+++ Selected text +++
= Persian name =

Persian names consist of a given name (نام, nâm) and a surname or family name (نام‌ خانوادگی, nâm-e khânevâdegi). Given names may be simple or compound and are derived from a variety of sources, including ancient Iranian languages, Persian literature, Islamic tradition, and foreign languages. Hereditary surnames became legally standardized in Iran after 1925 under the Pahlavi dynasty.

==Given names==

Many Persian names are attested in the Old Persian language and originate in the Achaemenid period, such as Dariosh, Koroush, Setareh, and Apameh. Since the Muslim conquest of Persia, some names in Iran have been derived from Arabic, although the majority are Persian in origin. Persian Christians have Arabic names indistinguishable from those of their Muslim neighbours, except for some explicitly Islamic names such as Mohammad, which are not usually borne by Christians. They can also use Arabic derivations of Christian names (such as saints' names), or Greek, Neo-Aramaic, or Armenian names, as most Christian Iranians are Iranian Armenians, although there are also Iranian Assyrians and Iranian Georgians. Iranian Zoroastrians, meanwhile, often use names of Avestan or Old Persian origin.
+++
*Given exercise A*:
Answer these from the text on Persian names:
(i) After what year, and under which dynasty, did hereditary surnames become legally standardized in Iran?
(ii) What name does the text give as an explicitly Islamic name that Christians don't usually bear?
(iii) What origin do the names used by Iranian Zoroastrians often have?
*Given exercise B*:
Continue the text on Persian names from its last sentence, in the same style.
+++ Extracted entries +++
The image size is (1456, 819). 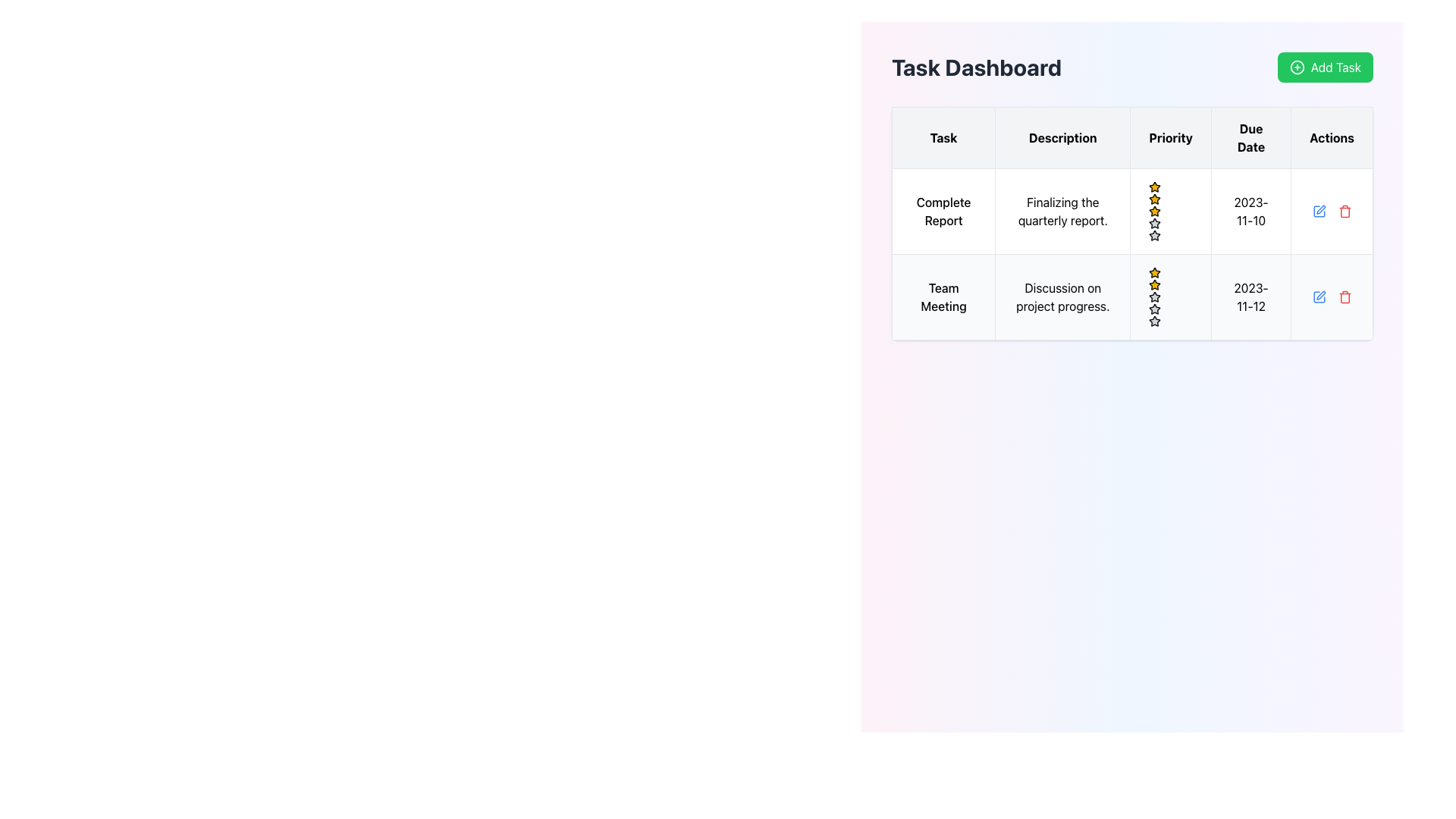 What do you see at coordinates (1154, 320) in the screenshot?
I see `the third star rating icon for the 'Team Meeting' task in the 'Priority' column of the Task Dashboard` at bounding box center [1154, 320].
+++
+++ Extracted entries +++
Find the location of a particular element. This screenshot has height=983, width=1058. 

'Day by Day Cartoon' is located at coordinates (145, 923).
+++
*Expected answer A*:
(i) After 1925, under the Pahlavi dynasty.
(ii) Mohammad.
(iii) Avestan or Old Persian.

*Expected answer B*:
Many Persian names originate from the Persian literature book, the Shahnameh or "Epic of Kings". It was composed in the 10th century by Ferdowsi and is considered by many to be the masterpiece of Persian literature.

 Approximately 10%–15% of all Persian names are from Shahnameh.

==Last names==

Before 1919, the Iranian people did not use surnames. An act of the Vosugh od-Dowleh government in 1919 introduced the use of surnames, and the practice expanded during the reign of Reza Shah (r. 1925–1941). Reza Shah passed a law making it mandatory to have surnames. He himself chose Pahlavi as his surname, a name with Sasanian era roots. Before that, a person was often told apart from others by a combination of prefixes and suffixes attached to their name. If it were omitted, that person might be taken for someone else. Since the adoption of surnames, Ahmadi has become the most popular surname in Iran.

Many Iranian families adopted surnames derived from occupations, titles, or social roles. For example, the surname Moazenzadeh (literally "descendant of a muezzin") reflects this tradition, and is notably borne by Salim and Rahim Moazenzadeh Ardabili, both sons of Karim Moazzen Zadeh Ardabili and celebrated Iranian Quran reciters and muezzins.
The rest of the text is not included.